[Pixel coordinate grounding data]
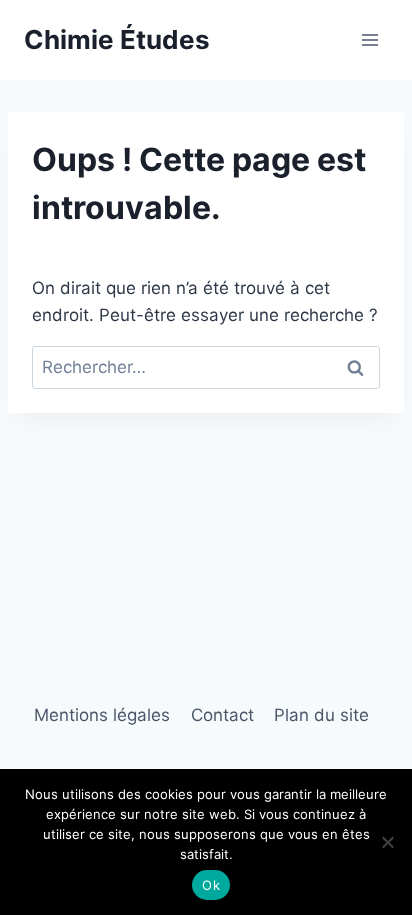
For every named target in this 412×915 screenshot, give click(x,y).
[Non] (387, 842)
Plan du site (321, 715)
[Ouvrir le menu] (369, 39)
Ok (211, 885)
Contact (222, 715)
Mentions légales (102, 715)
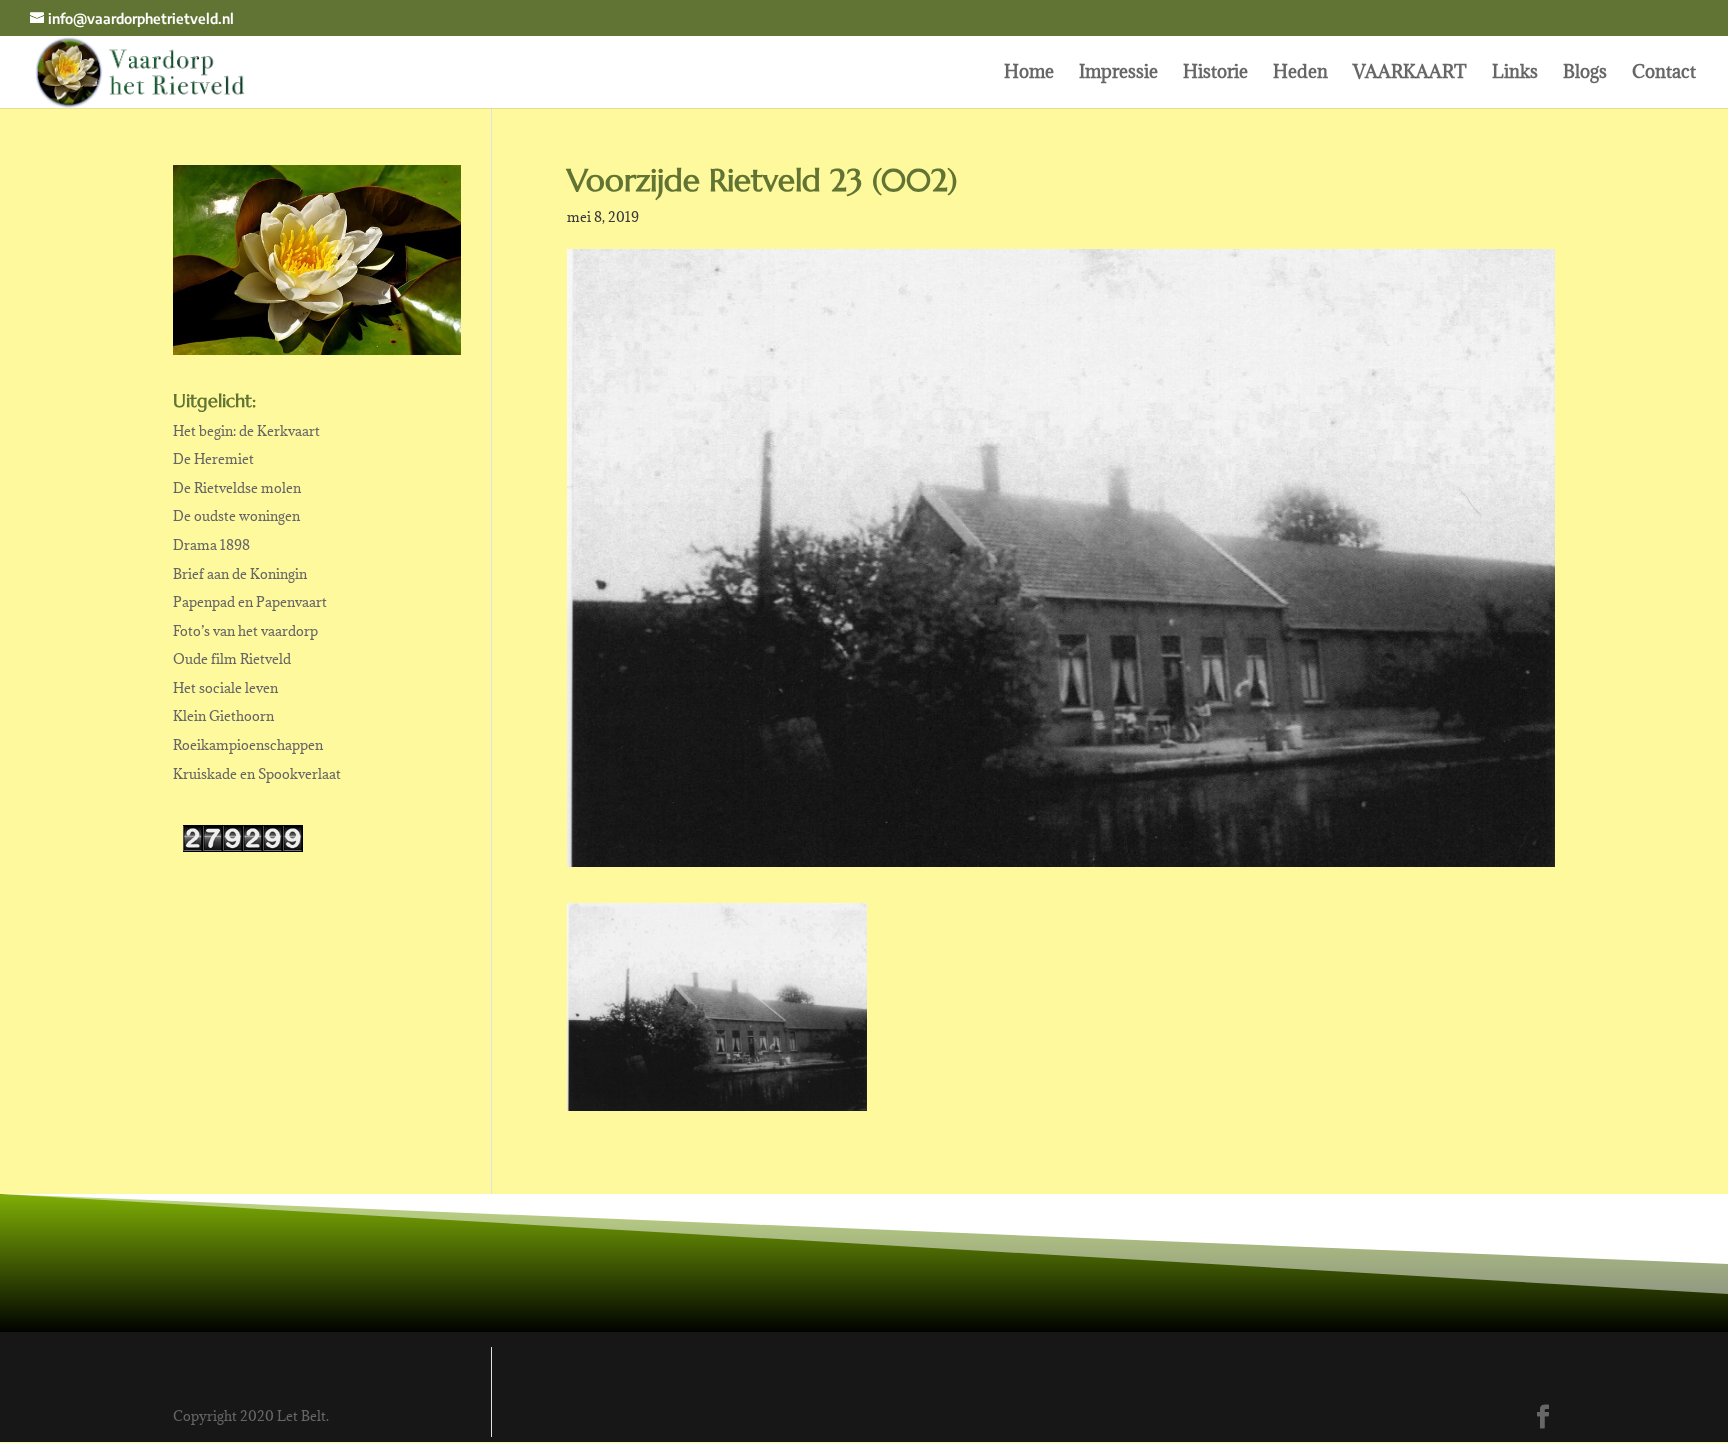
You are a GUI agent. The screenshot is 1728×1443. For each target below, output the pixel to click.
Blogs (1585, 74)
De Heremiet (213, 459)
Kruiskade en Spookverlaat (257, 774)
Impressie (1118, 74)
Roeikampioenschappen (248, 745)
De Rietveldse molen (237, 488)
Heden (1300, 74)
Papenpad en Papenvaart (250, 602)
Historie (1215, 74)
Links (1515, 74)
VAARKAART (1410, 74)
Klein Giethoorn (223, 716)
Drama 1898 (211, 545)
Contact (1664, 74)
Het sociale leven (225, 688)
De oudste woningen (236, 516)
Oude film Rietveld (232, 659)
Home (1029, 74)
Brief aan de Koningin (240, 574)
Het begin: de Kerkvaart (246, 431)
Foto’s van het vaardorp (245, 631)
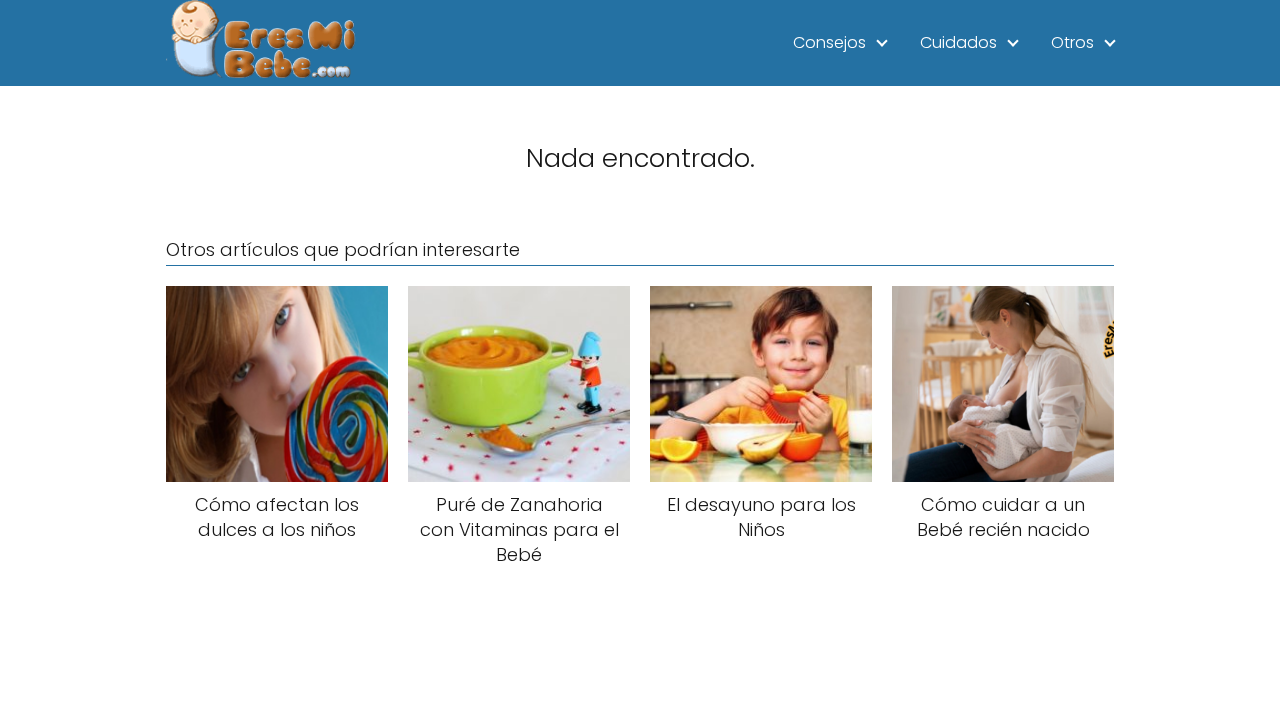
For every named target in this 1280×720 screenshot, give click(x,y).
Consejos (829, 42)
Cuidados (958, 42)
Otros (1072, 42)
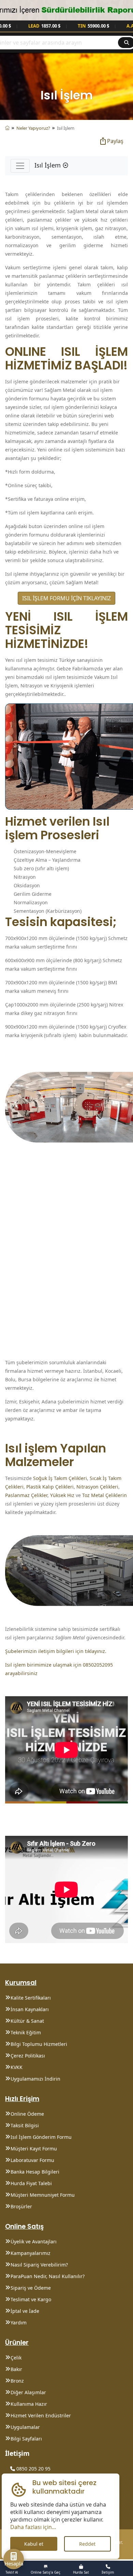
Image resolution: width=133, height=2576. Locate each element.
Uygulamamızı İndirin (35, 2079)
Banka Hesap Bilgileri (35, 2171)
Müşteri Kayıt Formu (34, 2148)
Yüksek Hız (62, 1495)
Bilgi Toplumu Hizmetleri (39, 2044)
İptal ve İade (25, 2311)
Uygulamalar (25, 2427)
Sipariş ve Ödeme (31, 2288)
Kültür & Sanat (27, 2021)
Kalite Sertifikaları (31, 1997)
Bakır (16, 2369)
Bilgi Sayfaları (26, 2438)
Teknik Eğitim (26, 2032)
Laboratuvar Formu (32, 2160)
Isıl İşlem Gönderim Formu (41, 2137)
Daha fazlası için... (33, 2527)
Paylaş (115, 141)
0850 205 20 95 (32, 2468)
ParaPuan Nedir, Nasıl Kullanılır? (48, 2276)
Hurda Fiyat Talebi (31, 2183)
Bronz (17, 2381)
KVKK (17, 2067)
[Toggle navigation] (20, 166)
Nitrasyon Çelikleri (97, 1486)
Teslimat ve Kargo (31, 2299)
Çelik (16, 2357)
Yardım (19, 2322)
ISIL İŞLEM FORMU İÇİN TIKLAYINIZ (66, 598)
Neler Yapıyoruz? (33, 128)
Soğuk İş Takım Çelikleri (60, 1478)
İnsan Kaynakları (30, 2009)
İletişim (17, 2453)
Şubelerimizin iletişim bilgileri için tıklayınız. (55, 1651)
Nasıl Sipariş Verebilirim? (39, 2264)
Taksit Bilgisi (25, 2125)
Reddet (87, 2544)
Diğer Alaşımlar (28, 2392)
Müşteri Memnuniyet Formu (43, 2195)
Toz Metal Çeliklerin (104, 1495)
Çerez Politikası (28, 2055)
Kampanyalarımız (30, 2253)
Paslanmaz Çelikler (26, 1495)
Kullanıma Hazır (29, 2404)
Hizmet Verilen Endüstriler (41, 2415)
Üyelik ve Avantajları (34, 2241)
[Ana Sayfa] (7, 128)
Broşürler (21, 2206)
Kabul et (33, 2544)
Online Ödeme (27, 2114)
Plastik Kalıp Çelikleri (50, 1486)
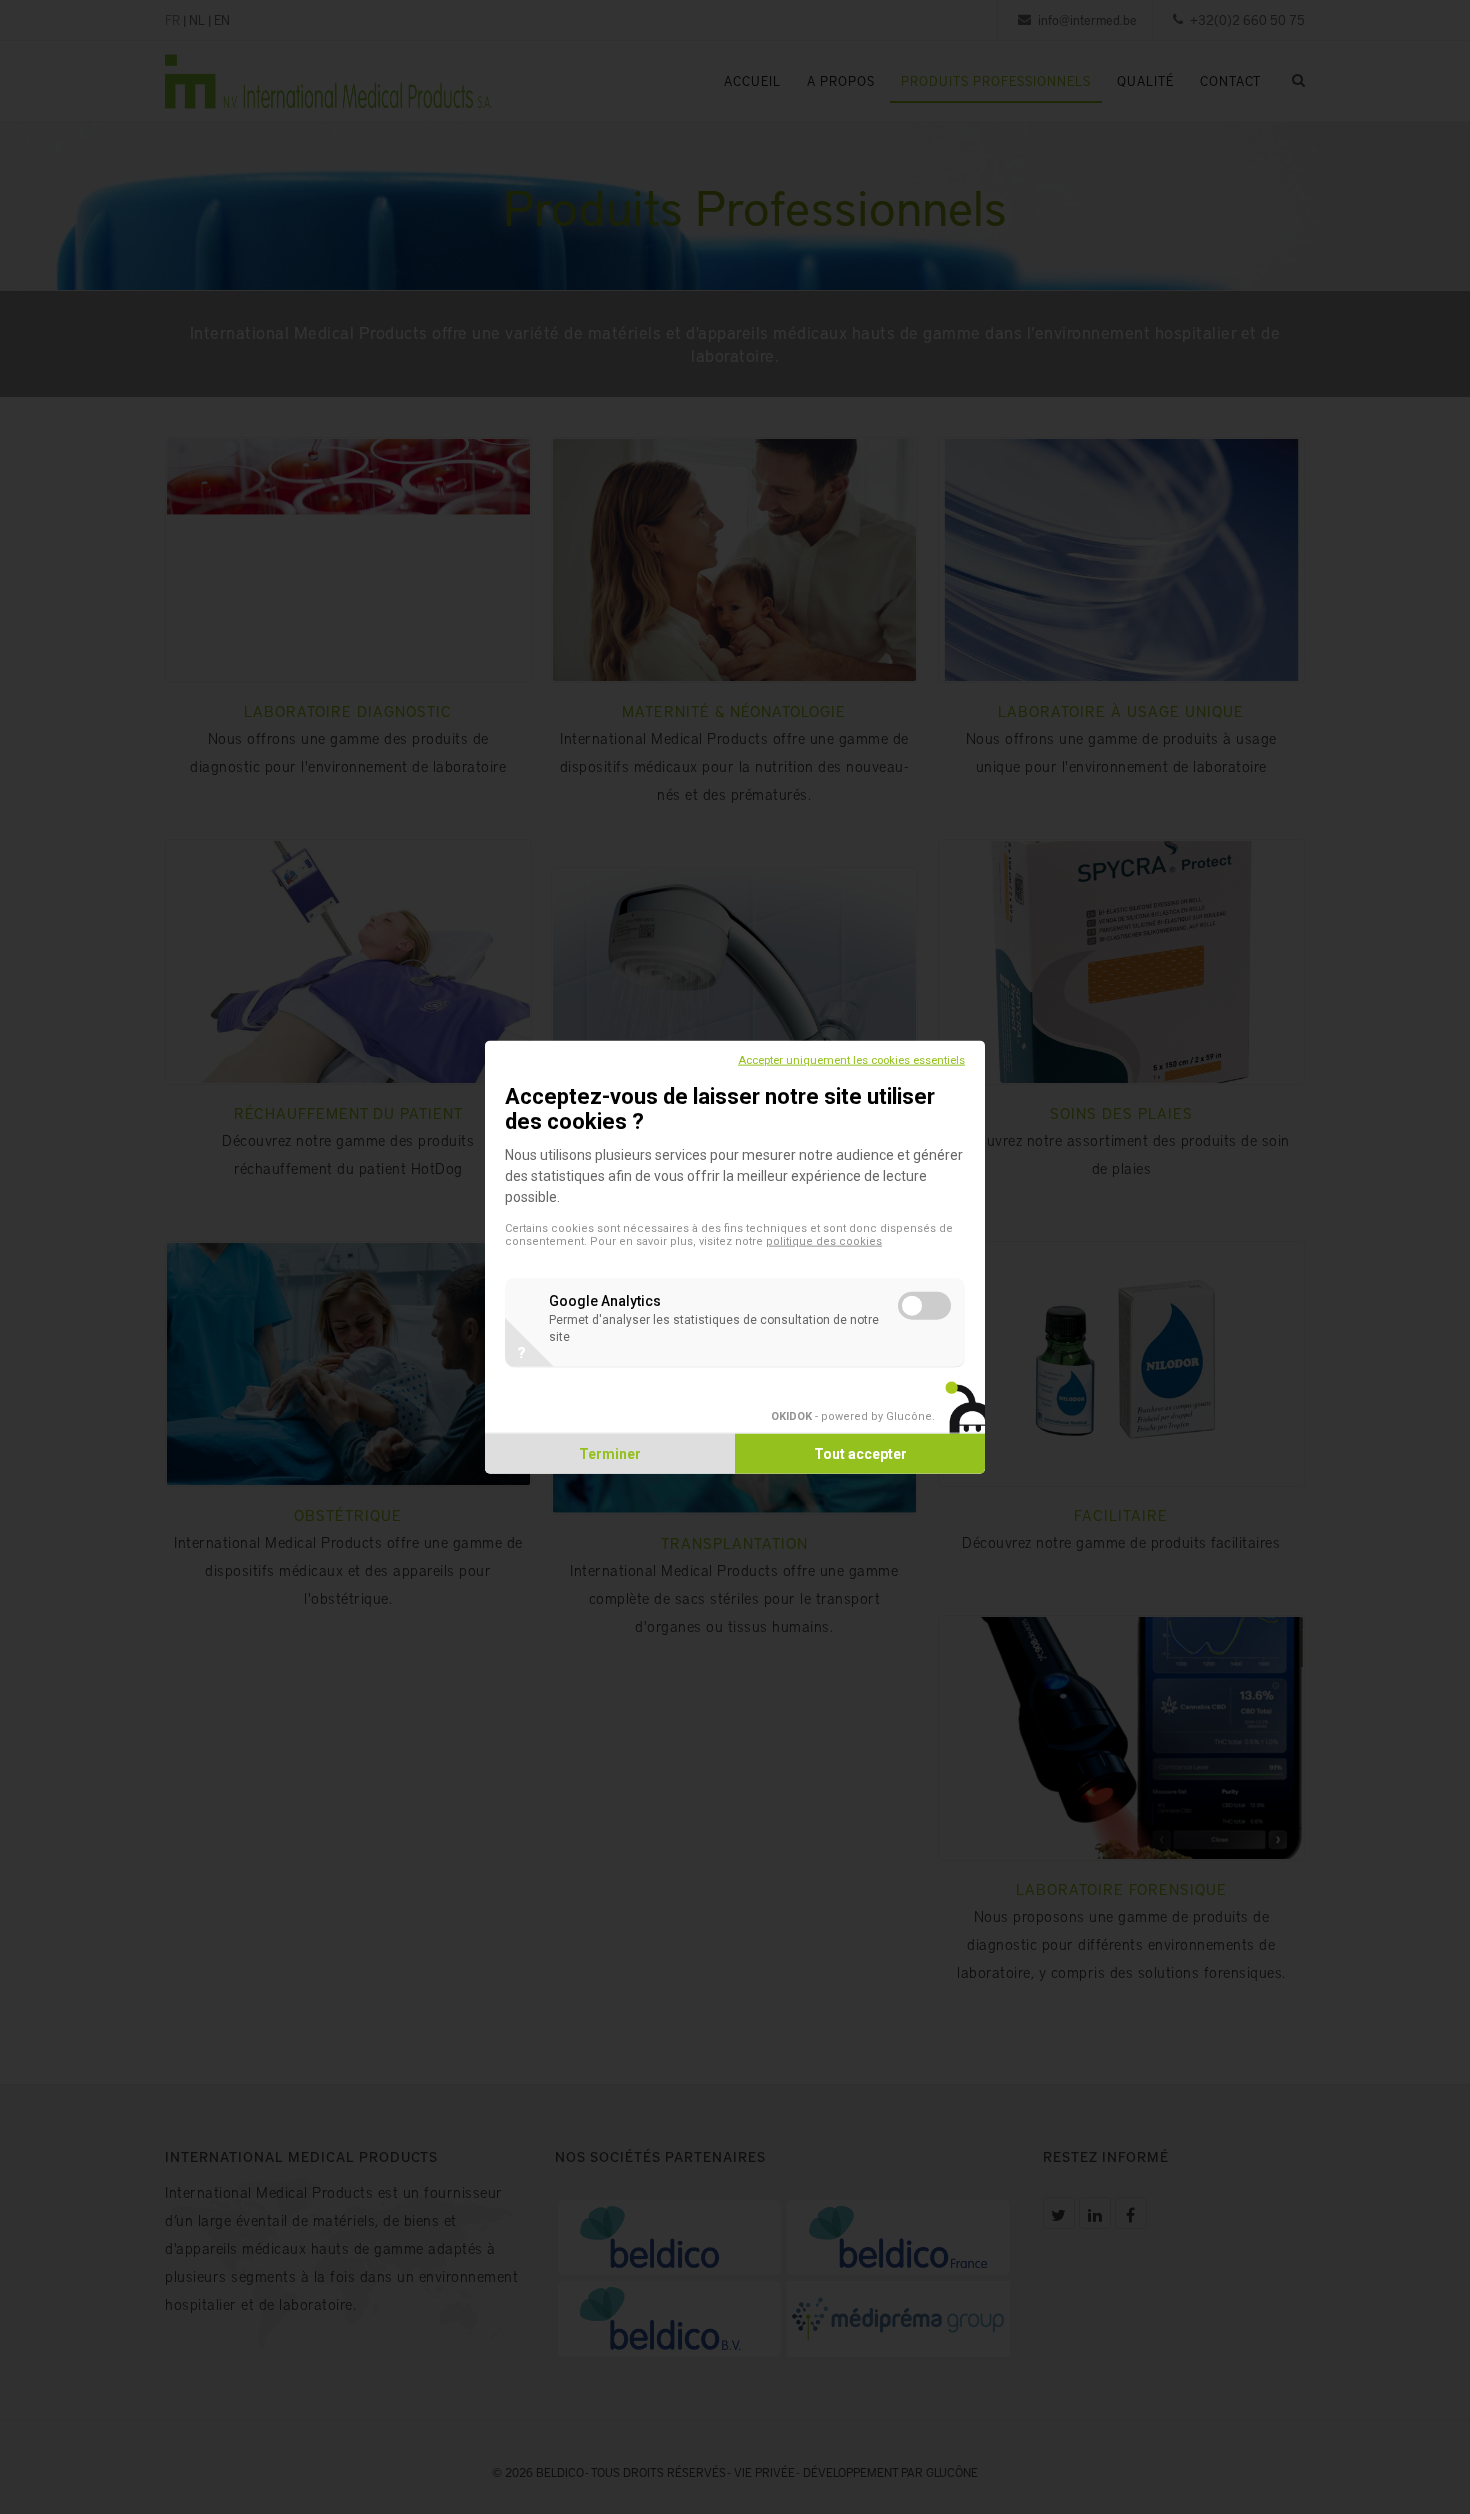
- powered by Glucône (851, 1415)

What to work on — A verbatim copy is needed of the lines running from the line with "Çelik (16, 2357)" to the end of the data above, both included. Keep the pictures out of it.

Solution to the problem —
Çelik (16, 2357)
Yardım (19, 2322)
ISIL İŞLEM FORMU İÇİN TIKLAYINIZ (66, 598)
Neler Yapıyoruz? (33, 128)
Soğuk İş Takım Çelikleri (60, 1478)
İnsan Kaynakları (30, 2009)
İletişim (17, 2453)
Şubelerimizin iletişim bilgileri için tıklayınız. (55, 1651)
Nasıl Sipariş Verebilirim? (39, 2264)
Taksit Bilgisi (25, 2125)
Reddet (87, 2544)
Diğer Alaşımlar (28, 2392)
Müşteri Memnuniyet Formu (43, 2195)
Toz Metal Çeliklerin (104, 1495)
Çerez Politikası (28, 2055)
Kampanyalarımız (30, 2253)
Paslanmaz Çelikler (26, 1495)
Kullanıma Hazır (29, 2404)
Hizmet Verilen Endüstriler (41, 2415)
Üyelik ve Avantajları (34, 2241)
[Ana Sayfa] (7, 128)
Broşürler (21, 2206)
Kabul et (33, 2544)
Online Ödeme (27, 2114)
Plastik Kalıp Çelikleri (50, 1486)
- powered by Glucône (851, 1415)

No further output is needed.